:: Supplied information

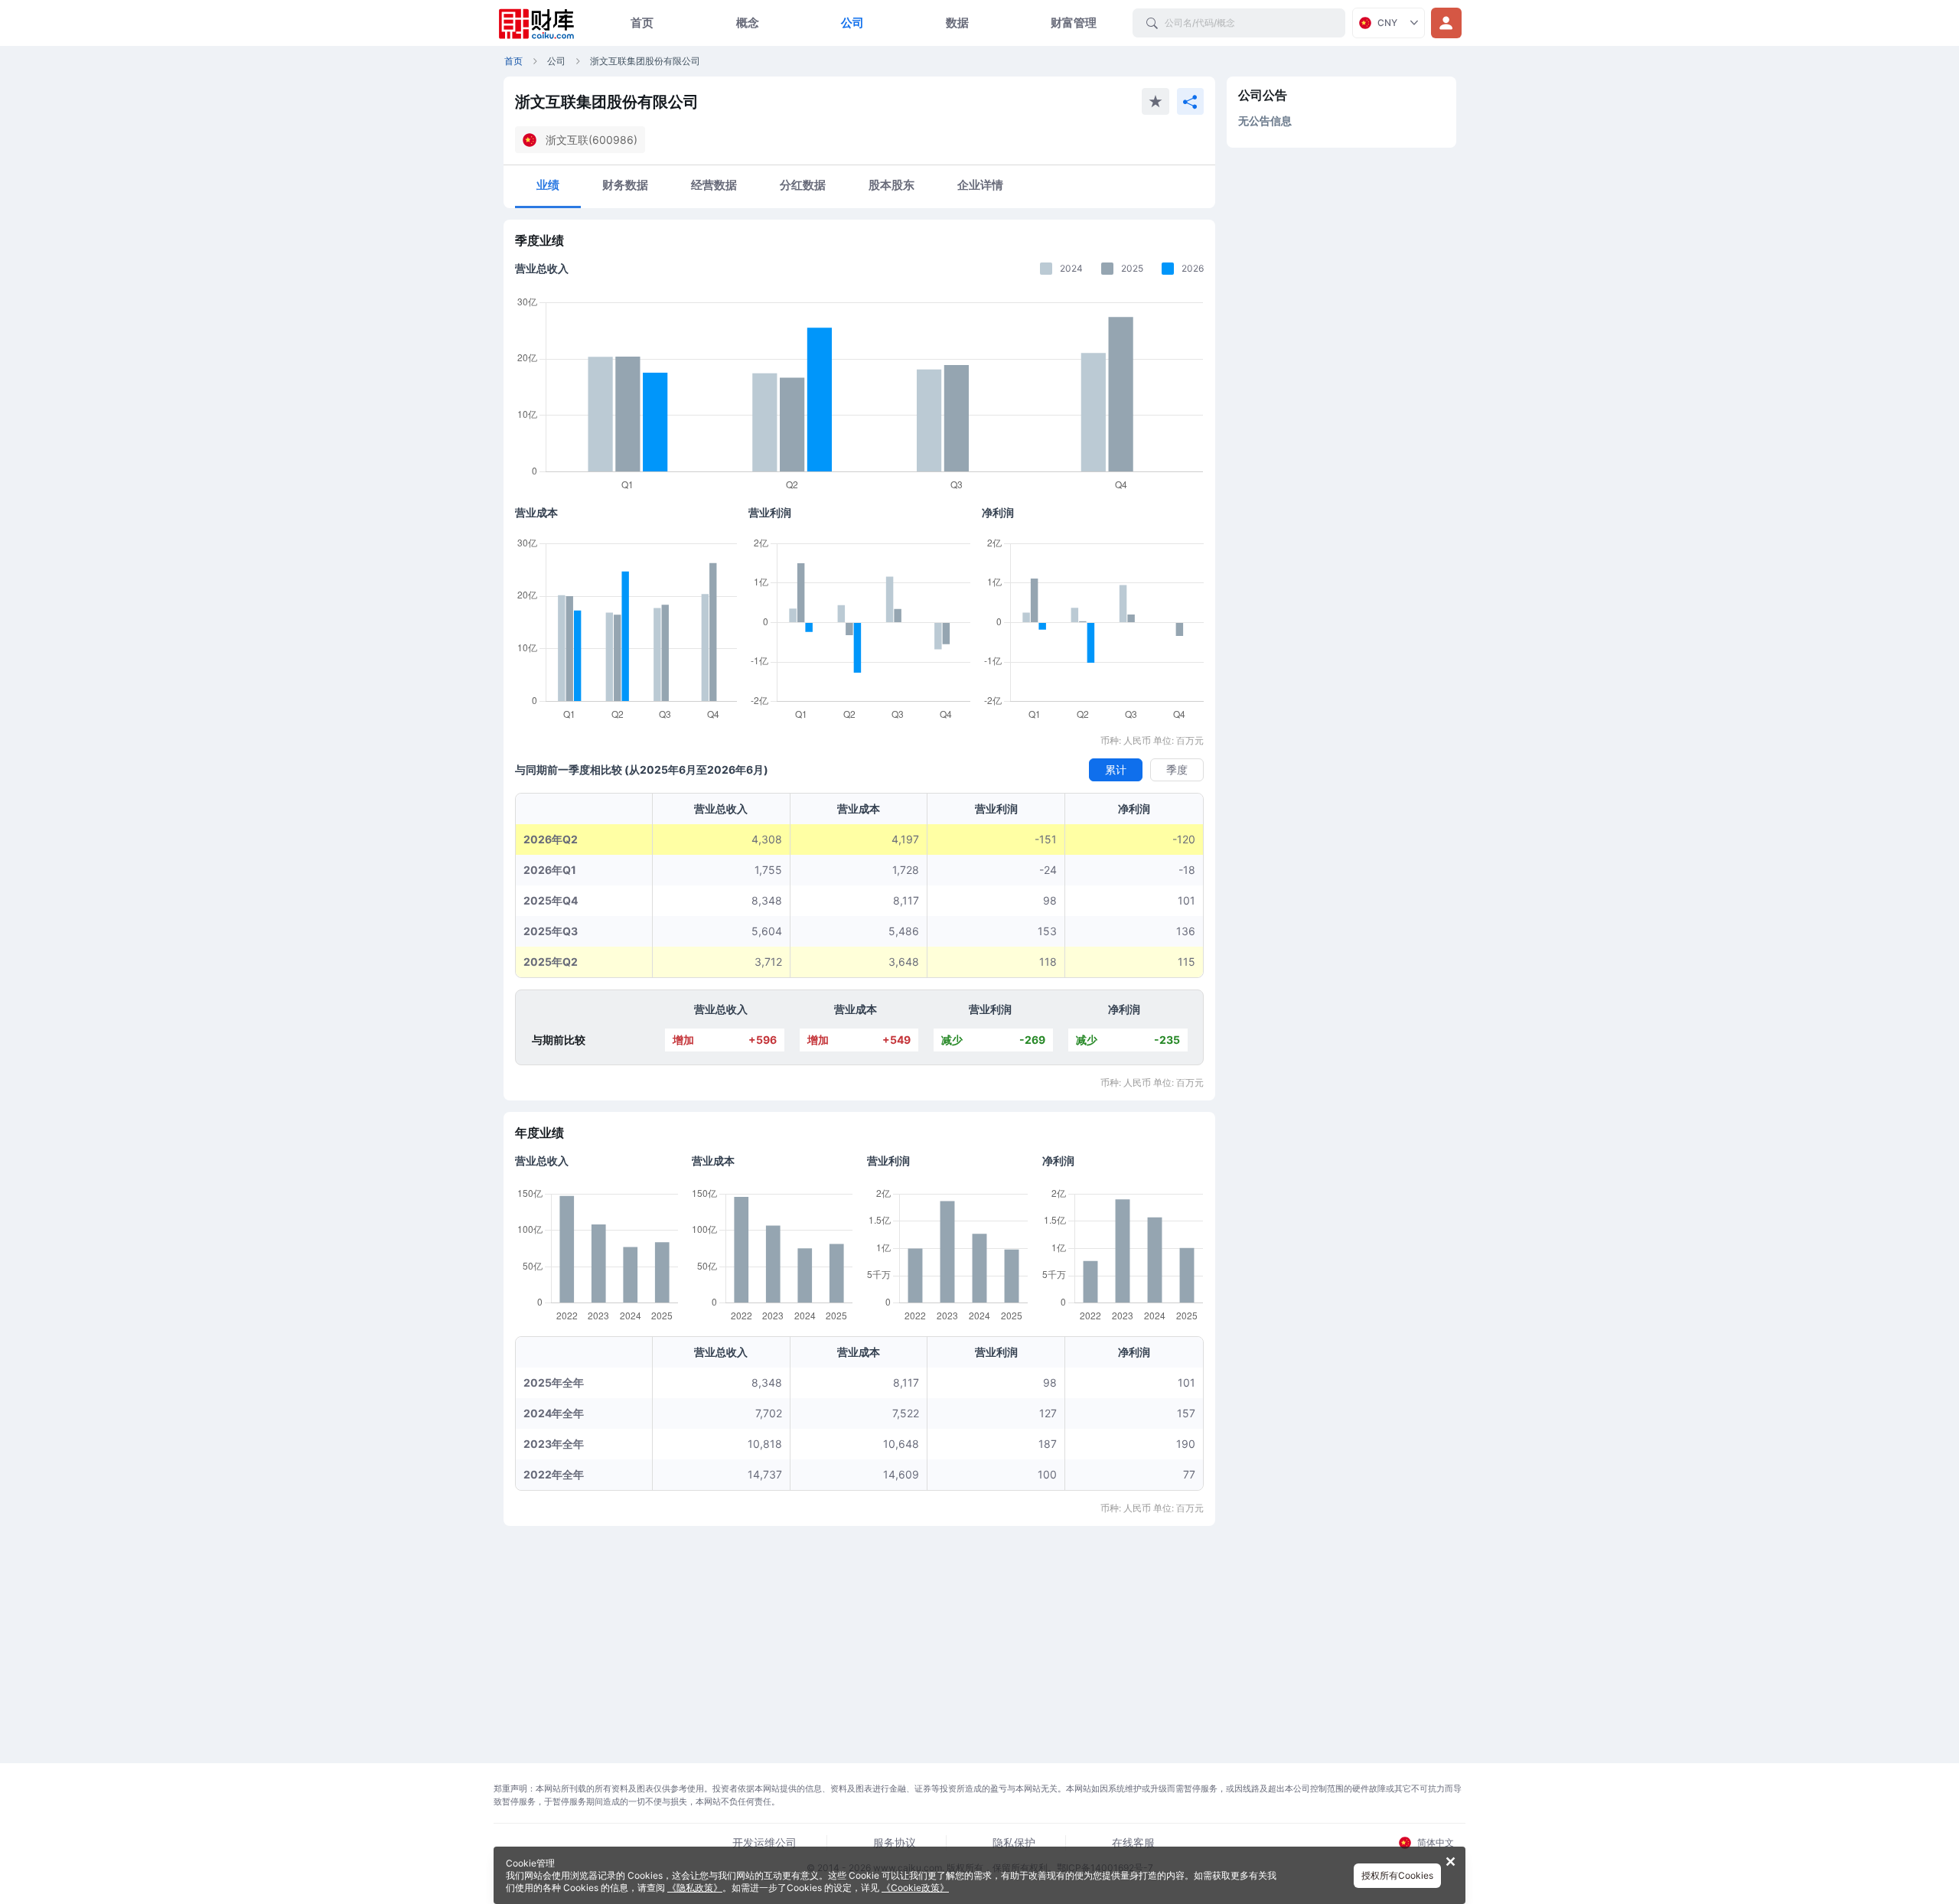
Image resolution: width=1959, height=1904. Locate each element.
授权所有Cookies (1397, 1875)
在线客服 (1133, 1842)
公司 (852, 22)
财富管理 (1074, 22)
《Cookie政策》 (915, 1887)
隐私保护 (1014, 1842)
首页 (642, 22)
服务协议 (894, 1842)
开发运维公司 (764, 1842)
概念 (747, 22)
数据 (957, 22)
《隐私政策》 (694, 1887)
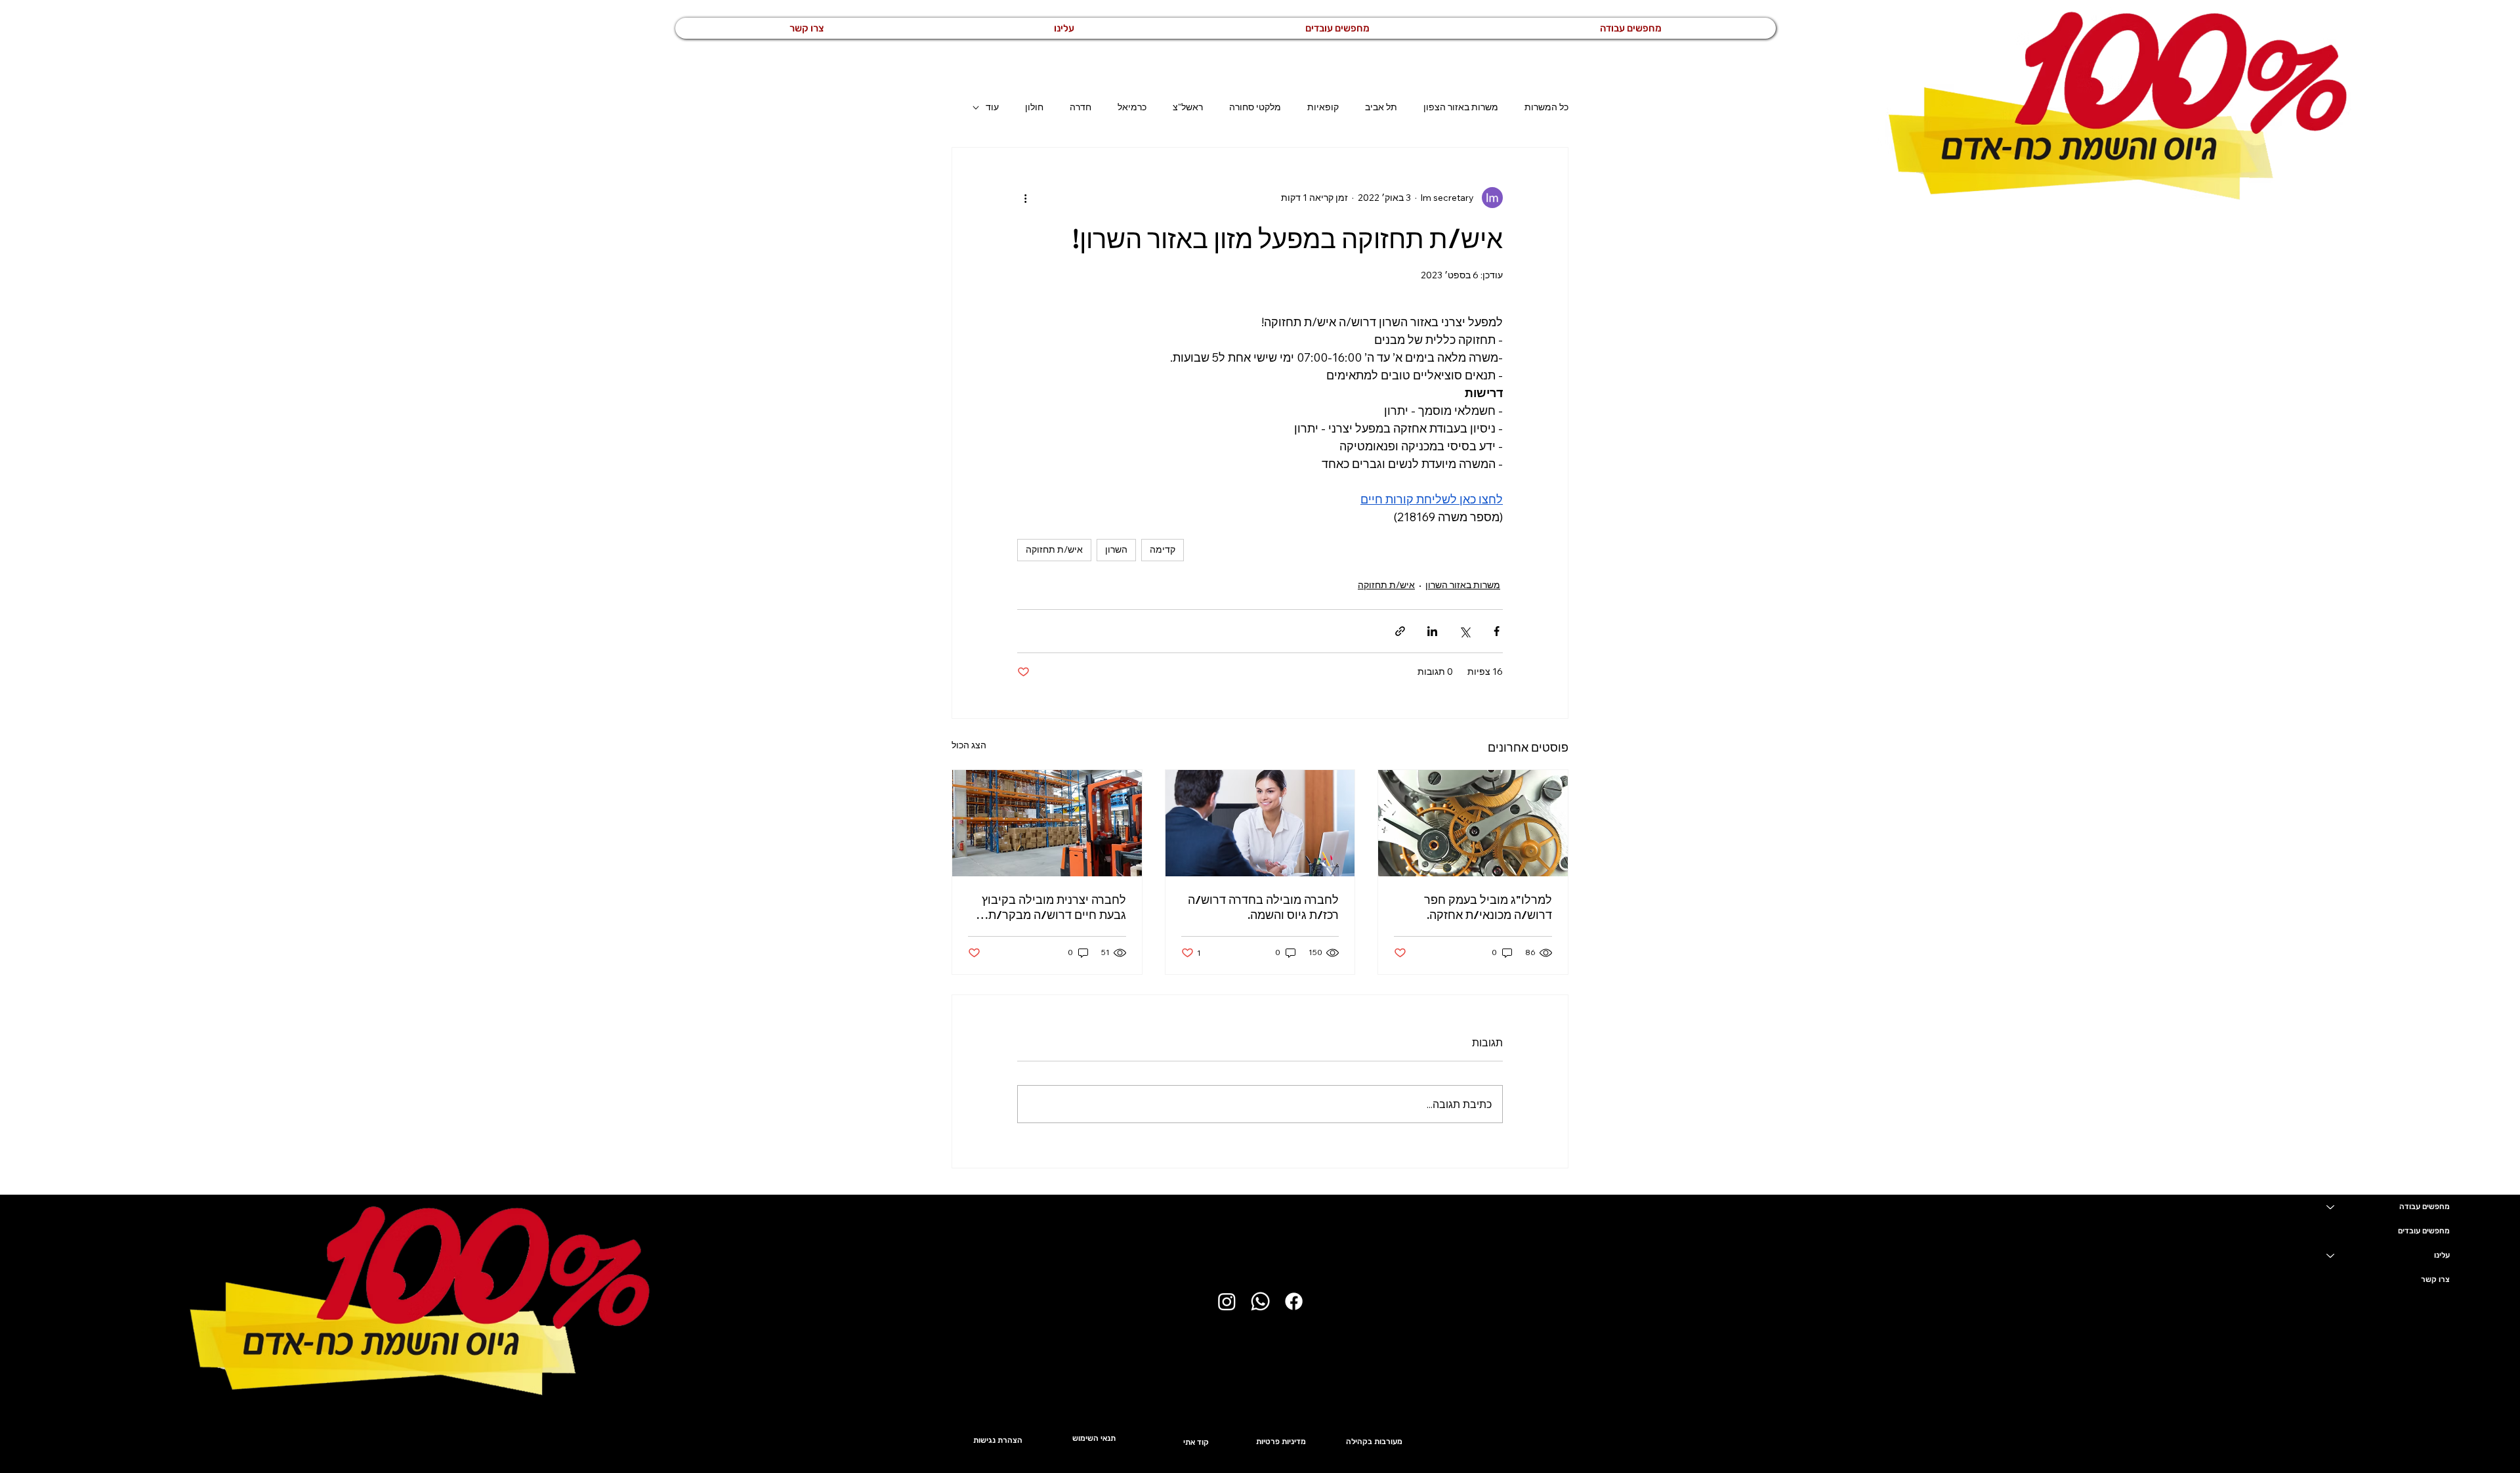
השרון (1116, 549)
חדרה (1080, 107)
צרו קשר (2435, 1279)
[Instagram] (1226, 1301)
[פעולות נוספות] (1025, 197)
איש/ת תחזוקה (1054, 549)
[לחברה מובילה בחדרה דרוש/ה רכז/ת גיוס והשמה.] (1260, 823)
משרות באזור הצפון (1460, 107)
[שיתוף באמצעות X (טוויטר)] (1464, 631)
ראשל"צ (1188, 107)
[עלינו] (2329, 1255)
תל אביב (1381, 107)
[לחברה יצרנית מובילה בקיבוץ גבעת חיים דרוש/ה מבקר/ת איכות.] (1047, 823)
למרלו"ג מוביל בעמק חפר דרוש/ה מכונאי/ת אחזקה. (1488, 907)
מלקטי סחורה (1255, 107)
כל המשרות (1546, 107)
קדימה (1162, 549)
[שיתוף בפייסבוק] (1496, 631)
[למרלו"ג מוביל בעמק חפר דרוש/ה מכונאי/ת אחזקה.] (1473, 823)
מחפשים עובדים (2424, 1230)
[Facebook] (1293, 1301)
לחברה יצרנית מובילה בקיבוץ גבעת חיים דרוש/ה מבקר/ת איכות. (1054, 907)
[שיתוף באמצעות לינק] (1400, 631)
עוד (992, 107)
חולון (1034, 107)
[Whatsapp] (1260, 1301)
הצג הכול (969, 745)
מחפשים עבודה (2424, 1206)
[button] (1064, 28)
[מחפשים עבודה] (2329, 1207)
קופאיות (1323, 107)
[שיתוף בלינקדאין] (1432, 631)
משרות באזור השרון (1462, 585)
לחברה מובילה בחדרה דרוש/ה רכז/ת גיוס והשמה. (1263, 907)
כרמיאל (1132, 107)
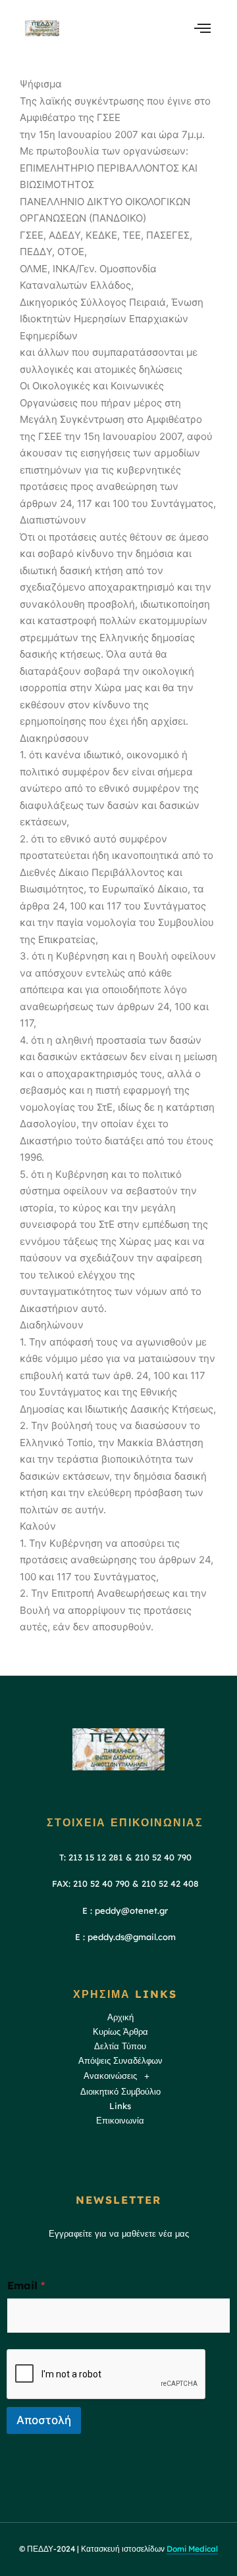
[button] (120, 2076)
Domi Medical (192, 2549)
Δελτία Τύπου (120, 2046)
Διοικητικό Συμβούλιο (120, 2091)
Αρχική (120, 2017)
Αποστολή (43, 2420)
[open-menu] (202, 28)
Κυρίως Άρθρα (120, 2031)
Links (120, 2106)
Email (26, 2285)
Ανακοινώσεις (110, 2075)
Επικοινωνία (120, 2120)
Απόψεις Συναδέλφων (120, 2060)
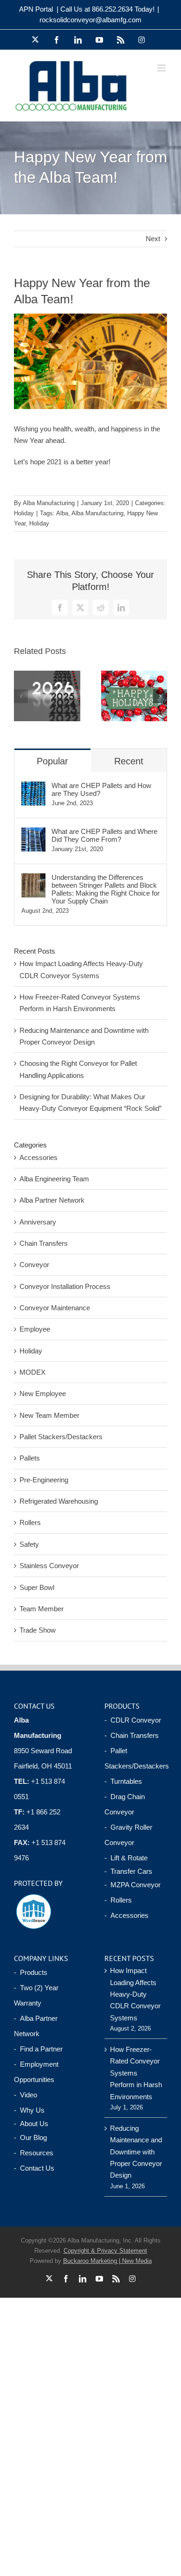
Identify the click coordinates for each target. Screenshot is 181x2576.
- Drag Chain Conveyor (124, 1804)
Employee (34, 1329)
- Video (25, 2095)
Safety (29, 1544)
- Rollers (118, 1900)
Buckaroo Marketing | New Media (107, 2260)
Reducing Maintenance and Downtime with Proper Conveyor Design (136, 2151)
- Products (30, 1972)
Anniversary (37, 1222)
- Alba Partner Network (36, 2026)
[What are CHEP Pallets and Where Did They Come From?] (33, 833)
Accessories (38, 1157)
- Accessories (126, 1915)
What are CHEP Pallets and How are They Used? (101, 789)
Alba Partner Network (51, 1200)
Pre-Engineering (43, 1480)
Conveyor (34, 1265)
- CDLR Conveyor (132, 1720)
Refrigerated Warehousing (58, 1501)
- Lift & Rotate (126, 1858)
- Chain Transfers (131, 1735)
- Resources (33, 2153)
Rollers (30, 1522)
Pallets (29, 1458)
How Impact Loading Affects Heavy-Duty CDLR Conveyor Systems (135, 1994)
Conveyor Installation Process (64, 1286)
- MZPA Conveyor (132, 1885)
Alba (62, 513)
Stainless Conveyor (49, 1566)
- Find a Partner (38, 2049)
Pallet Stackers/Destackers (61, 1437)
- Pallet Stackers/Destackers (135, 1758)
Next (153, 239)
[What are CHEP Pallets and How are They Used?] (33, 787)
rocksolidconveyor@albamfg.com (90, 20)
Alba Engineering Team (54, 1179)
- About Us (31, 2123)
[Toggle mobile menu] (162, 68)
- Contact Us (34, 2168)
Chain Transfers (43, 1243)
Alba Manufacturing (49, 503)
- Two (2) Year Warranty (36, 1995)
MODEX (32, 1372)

::::

* Task instructions *
Exact duplication is required for the lines above, from the line that contains "How Impact Loading" to the line that contains "Next (153, 239)", inclusive; omit all others.

* Response for this exercise *
How Impact Loading Affects Heavy-Duty CDLR Conveyor Systems (135, 1994)
Conveyor Installation Process (64, 1286)
- MZPA Conveyor (132, 1885)
Alba (62, 513)
Stainless Conveyor (49, 1566)
- Find a Partner (38, 2049)
Pallet Stackers/Destackers (61, 1437)
- Pallet Stackers/Destackers (135, 1758)
Next (153, 239)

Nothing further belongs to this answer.